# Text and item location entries
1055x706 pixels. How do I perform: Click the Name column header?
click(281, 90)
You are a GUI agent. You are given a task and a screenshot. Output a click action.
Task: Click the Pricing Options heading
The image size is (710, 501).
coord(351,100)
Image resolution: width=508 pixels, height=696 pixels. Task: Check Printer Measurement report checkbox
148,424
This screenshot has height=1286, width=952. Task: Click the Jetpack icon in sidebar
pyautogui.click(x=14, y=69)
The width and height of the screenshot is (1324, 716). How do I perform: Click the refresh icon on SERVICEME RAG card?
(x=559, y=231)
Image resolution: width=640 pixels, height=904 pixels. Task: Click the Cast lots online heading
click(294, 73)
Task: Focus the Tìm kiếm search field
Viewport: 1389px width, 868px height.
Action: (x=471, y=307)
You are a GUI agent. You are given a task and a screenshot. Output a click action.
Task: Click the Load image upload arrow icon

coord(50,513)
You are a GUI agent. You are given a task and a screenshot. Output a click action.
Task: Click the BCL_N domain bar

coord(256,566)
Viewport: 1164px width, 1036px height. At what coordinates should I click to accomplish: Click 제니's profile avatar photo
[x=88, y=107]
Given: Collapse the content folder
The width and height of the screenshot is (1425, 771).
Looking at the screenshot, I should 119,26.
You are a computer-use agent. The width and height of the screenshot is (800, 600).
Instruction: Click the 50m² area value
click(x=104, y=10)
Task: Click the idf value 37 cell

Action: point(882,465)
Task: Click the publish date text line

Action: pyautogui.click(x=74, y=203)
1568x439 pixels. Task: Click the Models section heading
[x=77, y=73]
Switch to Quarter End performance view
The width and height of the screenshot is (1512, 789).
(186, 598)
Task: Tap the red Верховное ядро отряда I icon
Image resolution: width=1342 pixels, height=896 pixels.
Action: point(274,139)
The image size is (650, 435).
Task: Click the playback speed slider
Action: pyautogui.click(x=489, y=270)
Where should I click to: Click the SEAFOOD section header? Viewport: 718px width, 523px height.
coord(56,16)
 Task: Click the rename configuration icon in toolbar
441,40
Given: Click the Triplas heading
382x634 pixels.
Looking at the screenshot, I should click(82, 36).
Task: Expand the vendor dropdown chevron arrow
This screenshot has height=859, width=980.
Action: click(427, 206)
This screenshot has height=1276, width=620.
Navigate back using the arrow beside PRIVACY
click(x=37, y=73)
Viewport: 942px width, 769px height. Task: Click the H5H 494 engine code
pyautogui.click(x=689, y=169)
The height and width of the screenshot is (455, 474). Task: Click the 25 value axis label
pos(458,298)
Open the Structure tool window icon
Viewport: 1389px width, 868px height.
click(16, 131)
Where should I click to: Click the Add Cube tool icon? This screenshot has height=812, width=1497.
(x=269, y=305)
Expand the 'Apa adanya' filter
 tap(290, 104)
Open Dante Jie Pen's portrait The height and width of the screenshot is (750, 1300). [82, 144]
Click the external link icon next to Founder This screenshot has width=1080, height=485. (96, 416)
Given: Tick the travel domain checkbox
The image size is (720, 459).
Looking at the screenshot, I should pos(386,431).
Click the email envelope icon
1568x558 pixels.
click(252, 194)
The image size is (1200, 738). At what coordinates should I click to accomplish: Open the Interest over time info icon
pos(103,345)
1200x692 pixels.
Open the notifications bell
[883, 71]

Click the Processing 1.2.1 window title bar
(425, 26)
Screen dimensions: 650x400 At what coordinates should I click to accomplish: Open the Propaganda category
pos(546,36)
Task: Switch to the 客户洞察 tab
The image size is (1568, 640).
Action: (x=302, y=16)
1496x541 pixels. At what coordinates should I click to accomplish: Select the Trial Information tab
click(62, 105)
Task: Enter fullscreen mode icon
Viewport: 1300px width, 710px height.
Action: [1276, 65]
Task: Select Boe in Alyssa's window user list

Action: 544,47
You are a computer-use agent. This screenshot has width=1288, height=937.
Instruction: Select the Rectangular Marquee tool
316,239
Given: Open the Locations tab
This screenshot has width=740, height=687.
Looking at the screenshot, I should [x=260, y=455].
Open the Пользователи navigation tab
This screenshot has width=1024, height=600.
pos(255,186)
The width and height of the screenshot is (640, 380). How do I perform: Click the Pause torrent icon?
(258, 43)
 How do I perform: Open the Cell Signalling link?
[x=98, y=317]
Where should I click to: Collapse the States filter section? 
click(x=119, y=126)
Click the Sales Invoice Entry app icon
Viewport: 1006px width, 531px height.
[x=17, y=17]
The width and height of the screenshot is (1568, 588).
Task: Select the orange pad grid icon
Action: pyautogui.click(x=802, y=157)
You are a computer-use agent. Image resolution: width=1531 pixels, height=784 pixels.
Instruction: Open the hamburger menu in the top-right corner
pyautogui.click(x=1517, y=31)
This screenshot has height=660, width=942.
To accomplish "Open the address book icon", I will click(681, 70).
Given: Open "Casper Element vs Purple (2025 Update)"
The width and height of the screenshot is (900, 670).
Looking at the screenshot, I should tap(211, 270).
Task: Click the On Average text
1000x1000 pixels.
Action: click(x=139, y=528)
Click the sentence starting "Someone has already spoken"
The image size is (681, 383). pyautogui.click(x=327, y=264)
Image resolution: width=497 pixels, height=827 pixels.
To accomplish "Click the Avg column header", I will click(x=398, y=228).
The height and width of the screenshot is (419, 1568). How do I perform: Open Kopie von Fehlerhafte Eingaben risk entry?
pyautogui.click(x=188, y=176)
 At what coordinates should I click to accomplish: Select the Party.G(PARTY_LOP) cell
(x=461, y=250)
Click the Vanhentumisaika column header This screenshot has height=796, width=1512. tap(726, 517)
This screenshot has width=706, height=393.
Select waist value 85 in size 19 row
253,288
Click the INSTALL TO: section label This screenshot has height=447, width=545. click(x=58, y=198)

# Given request
Please convert the records into a JSON list of strings, one string per line, with blank lines left out. Begin at the start of the records and stop after the line that contains "coord(351,100)".

# Response to this task
[
  "1055x706 pixels. How do I perform: Click the Name column header?",
  "click(281, 90)",
  "You are a GUI agent. You are given a task and a screenshot. Output a click action.",
  "Task: Click the Pricing Options heading",
  "The image size is (710, 501).",
  "coord(351,100)"
]